- Author
- Levin, B. C. | Paabo, M. | Braun, E. | Harris, R. H., Jr.
- Title
- New Approach for Reducing the Toxicity of the Combustion Products From Flexible Polyurethane Foam.
- Coporate
- National Institute of Standards and Technology, Gaithersburg, MD
- Book or Conf
- Business Communications Co., Inc. (BCC). Recent Advances in Flame Retardancy of Polymeric Materials: Materials, Applications, Industry Developments, Markets. Annual Conference, 2nd. May 14-16, 1991, Stamford, CT, 1-6 p., 1991
- Keywords
- polyurethane foams | flexible foams | toxicity | combustion products | copper | hydrogen cyanide | experiments | flammability | thermal decomposition | inhalation toxicity
- Abstract
- Hydrogen cyanide (HCN) is one of the gases which is produced during the thermal decomposition of flexible polyurethane foams and which (in combination with carbon monoxide and other fire gases) contributes to the toxicity of the smoke. Flexible polyurethane foams treated with copper or various copper compounds produced significantly less HCN when thermally decomposed than the identical but untreated control foams. The effect was observed with copper levels as low as 0.1% by weight.

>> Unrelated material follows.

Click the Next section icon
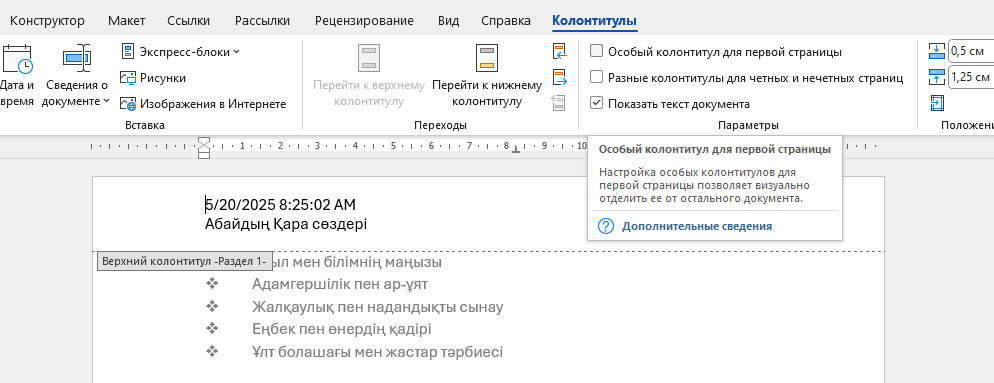Image resolution: width=994 pixels, height=383 pixels. tap(559, 77)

The decreased atmospheric concentrations of HCN resulted in the reduction of the acute inhalation toxicity (as measured by lethality in Fischer 344 rats) produced from exposure to this smoke. This reduction of HCN and toxicity occurred regardless of whether the copper or copper compound was added to the foam during its formulation (prior to the foaming process) or as a post-treatment (after formulation). In all these reported experiments, the foams were thermally decomposed under small-scale laboratory conditions in the cup furnace smoke toxicity method apparatus via a two phase procedure previously shown to produce high concentrations of HCN. The addition of 0.1% by weight of cuprous oxide (the most efficient of the tested copper compounds) did not affect the flammability characteristics of the foam, e.g., ignitability, heat release rate, smoke obscuration, rate of flame spread, heat of combustion, or CO/CO2 ratios.